While bone mineral density (BMD) based on dual-energy X-ray absorptiometry (DXA) scans was not a practical measurement to take from those infected with SARS-CoV-2 during their illness, researchers have been able to calculate BMD from the chest CTs of those admitted to the hospital. Vertebral BMD calculated from the initial chest CTs of hospitalized SARS-CoV-2-infected patients (
n = 58) showed a lower BMD was predictive of patients with higher rates of mortality, ICU admission, and mechanical ventilation using univariate analysis, indicating patients with low BMD would be more likely to have severe disease [
29]. Of interest, this same study showed age was an equivalent predictor of outcomes when compared to BMD. In a separate study (
n = 209), vertebral BMD and whether the patient was classified as having lower BMD (<100 Hounsfield Units) were significant independent predictors of mortality in SARS-CoV-2-infected patients using univariate analysis [
30]. BMD correlated with the clinical classification of the severity of the SARS-CoV-2 infection and multivariate analysis also indicated that vertebral BMD and whether the patient was classified as having lower BMD were independent predictors of mortality [
30]. Both studies utilizing vertebral BMD did not have initial BMD baselines prior to infection, so it remains to be seen if patients with low BMD are at higher risk of severe SARS-CoV-2 infection or if the initial immune response to SARS-CoV-2 infection alters BMD. However, one study found that chest BMD was decreased 81 days after hospital discharge compared to the BMD calculated at diagnosis among hospitalized SARS-CoV-2-infected patients (
n = 58) [
31]. Overall, these studies indicate that severe SARS-CoV-2 infection requiring hospitalization could cause BMD loss.
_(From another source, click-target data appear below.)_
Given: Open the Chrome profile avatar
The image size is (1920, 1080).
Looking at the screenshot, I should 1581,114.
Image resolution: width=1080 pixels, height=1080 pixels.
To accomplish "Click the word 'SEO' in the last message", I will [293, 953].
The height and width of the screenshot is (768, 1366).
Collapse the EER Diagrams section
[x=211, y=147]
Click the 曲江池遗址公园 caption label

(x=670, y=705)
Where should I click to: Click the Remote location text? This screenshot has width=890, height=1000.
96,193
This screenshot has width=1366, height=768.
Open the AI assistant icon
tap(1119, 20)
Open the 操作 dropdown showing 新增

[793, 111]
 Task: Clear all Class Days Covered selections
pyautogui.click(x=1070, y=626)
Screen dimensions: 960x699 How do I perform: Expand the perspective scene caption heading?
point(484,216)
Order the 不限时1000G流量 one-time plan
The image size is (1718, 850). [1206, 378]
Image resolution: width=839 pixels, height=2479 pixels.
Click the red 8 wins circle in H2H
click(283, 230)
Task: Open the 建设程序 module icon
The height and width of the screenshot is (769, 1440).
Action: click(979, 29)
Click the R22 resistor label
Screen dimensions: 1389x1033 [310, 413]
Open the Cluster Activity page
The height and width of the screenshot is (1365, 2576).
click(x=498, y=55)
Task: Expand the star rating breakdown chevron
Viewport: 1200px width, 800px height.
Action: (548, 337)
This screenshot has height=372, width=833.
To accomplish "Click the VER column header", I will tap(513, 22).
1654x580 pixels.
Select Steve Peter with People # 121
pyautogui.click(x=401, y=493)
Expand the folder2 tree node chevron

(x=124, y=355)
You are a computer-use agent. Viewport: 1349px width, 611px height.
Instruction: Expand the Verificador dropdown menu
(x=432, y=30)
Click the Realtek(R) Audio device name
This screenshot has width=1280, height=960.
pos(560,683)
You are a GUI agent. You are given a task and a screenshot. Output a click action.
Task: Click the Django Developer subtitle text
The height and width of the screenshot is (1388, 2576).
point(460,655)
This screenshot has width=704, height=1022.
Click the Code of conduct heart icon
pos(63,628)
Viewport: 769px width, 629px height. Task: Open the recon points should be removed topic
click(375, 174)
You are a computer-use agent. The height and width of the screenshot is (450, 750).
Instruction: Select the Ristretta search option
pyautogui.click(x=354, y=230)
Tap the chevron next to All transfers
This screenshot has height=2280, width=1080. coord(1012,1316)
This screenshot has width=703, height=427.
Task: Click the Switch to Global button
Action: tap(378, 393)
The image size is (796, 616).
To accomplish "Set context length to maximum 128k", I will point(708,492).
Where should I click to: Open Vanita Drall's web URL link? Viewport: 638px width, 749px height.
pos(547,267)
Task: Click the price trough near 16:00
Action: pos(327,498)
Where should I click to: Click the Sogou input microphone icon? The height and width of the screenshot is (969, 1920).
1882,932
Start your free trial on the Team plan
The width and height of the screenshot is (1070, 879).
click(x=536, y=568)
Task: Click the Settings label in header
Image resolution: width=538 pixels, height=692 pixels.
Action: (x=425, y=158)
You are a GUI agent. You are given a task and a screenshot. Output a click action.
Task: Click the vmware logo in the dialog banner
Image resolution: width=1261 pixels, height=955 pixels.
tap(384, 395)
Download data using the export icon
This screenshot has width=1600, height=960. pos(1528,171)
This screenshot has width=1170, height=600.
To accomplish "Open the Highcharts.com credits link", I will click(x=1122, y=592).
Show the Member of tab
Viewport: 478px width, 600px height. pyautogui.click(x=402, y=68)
However, there is evidence that even non-severe SARS-CoV-2 infections can lead to BMD loss. A study measured BMD with DXA from osteoporotic patients (
n = 100) and compared these baseline scans in patients who had a SARS-CoV-2 infection and those who did not 9 months later and determined that the BMD was lower after 9 months in osteoporotic SARS-CoV-2-infected patients, but not osteoporotic SARS-CoV-2-uninfected patients. In this study, BMD was restored to baseline in patients with SARS-CoV-2 infection by 21 months; however, they did not show gains in BMD due to their osteoporosis treatment like the SARS-CoV-2-uninfected group. The SARS-CoV-2-infected group included those with mild, moderate, and severe infections. While those with severe infections had greater losses in BMD, BMD loss still occurred in those with mild and moderate infections [
32]. While these previous studies determined BMD loss may occur, they did not investigate mechanisms for bone loss. One small study (
n = 130) provides some possible mechanistic insight. Specifically, when comparing age- and body mass index (BMI)-matched SARS-CoV-2-infected patients 3-months post-infection with never-infected control patients, they found a significantly higher level of serum osteoprotegerin (OPG), a bone remodeling regulator, in the infected patients [
33]. These SARS-CoV-2 patients also exhibited significant reductions in BMD compared to never-infected controls. While they found a significant inverse correlation between OPG levels and DXA T-score measurements, causation was not specifically examined. Of note, when comparing SARS-CoV-2-infected patients with never-infected controls, no differences were observed in serum angiotensin converting enzyme-2 (ACE-2) levels and no correlations were observed between ACE-2 levels and either OPG levels or DXA T-score measurements [
33]. Another study examined the bone from total hip arthroplasties from controls, osteoporotic, and patients infected with SARS-CoV-2 at most 12 months prior to the total hip arthroplasties to determine if differences in bone quality, as measured by mechanics and lacunar geometry, existed [
34•]. Femoral heads were tested with synchrotron image-guided failure assessment to determine structure and mechanics. There were no differences in modulus between SARS-CoV-2-infected patients and controls, while osteoporotic samples did show differences. There was a high amount of variability in the modulus of the SARS-CoV-2-infected patients, which could be an indication of early signs of mechanical deterioration or that some patients are susceptible to mechanical deterioration while others are not. However, artificial intelligence (AI)-guided image analysis indicated that SARS-CoV-2 infection had similar changes to lacunar structure as osteoporotic patients. Lacunae were larger and more spherically shaped. It is important to note that this study utilized a small number of biological samples. Control sample size was five females, osteoporotic sample size was five females, and SARS-CoV-2-infected sample size was five males and five females. Multiple test samples were taken from these patients, but biological sample size remained low [
34•]. Further work will need to be done to determine the long-term effects of SARS-CoV-2 infection on BMD and fracture risk, especially in patients who were not hospitalized with SARS-CoV-2 infection. Furthermore, more information on the mechanism of how bone loss occurs will need to be determined through basic and clinical research.